First lady Deborah Bryant celebrates Dr. Seuss’s birthday with Vicksburg children
Reading is a lot of fun, and for boys and girls it should be done.
March 2 was Dr. Seuss’s birthday and in honor of the well-known children’s author, community leaders and volunteers read to children on Thursday as part of the National Educations Association’s Read Across America program.
First Lady Deborah Bryant was invited to read at Dana Road Elementary School.
“I have read here before and was thrilled to come back. This is a fascinating and impressive school,” Bryant said.
“The children are so enthusiastic and that means a lot to see the teachers engage these children and get them excited about learning,” Bryant said.
In April Ross’s pre-K class, students were prepared for their special visitor and following Bryant’s reading of “The Cat in the Hat,” the children chanted, “She did a good job because she is the B-E-S-T.”
Ross said the class had been preparing for Bryant’s visit and were honored the first lady chose to return to Dana Road.
“We were very happy and really appreciated her coming back,” Ross said.

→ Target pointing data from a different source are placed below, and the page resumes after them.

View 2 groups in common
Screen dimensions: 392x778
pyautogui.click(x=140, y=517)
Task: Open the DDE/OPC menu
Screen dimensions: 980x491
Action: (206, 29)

Research shows that children who are motivated and spend more time reading do better in school.
“It is so important that these kids love to read, especially at this very early age. I just hope we get them earlier and earlier to help them,” Bryant said, adding she is a big proponent of early childhood development.
The NEA kicked off the Read Across America program in 1998 and Robyn Lea got the ball rolling in Vicksburg.
As a veteran reader for a kindergarten class at Warrenton Elementary School, Lea said she was pleased with the number of people who volunteered this year, locally.
“There was a tremendous response from the community for the Dr. Seuss Birthday Read-A-Bration in Vicksburg. I’m never surprised at the response we receive when we ask people to stop their lives, drop what they are doing and walk into a classroom to read. This community gives generously of their time and today was no exception. It’s inspiring to see so many important, busy people give up their time, and I know it will make a difference to one of these children,” Lea said.
Lea said she has personally witnessed the difference reading can make in a child’s life.
“In the years I’ve been reading in Mrs. Perkins’ classroom, I’ve seen the switch flip on for a few children. Maybe at first they weren’t too interested and then part of the way through the book they would became engaged. I would notice that a student’s chair would move a little closer to mine, or they might ask if they could be the page-turner. Last year, when I was reading “Swiss Family Robinson,” one little girl was pondering why the cave the Robinson family found was lined with a shiny white substance and why the family was licking the walls,” Lea said.
“I could see her (the little girl’s) wheels turning and then all of a sudden she blurted out, ‘It’s salt!’”
“Indeed,” Lea said, “this five-year-old had figured out it was a salt cave. That was so exciting for me to see that happen — so exciting!”
Reading helps develop a child’s imagination and instills in them a desire to read, and today’s Read Across America Program may have hooked a child on reading,” Lea said.
“Today could have been the day it mattered to a child, and one of the volunteers could have been the person that made the difference.”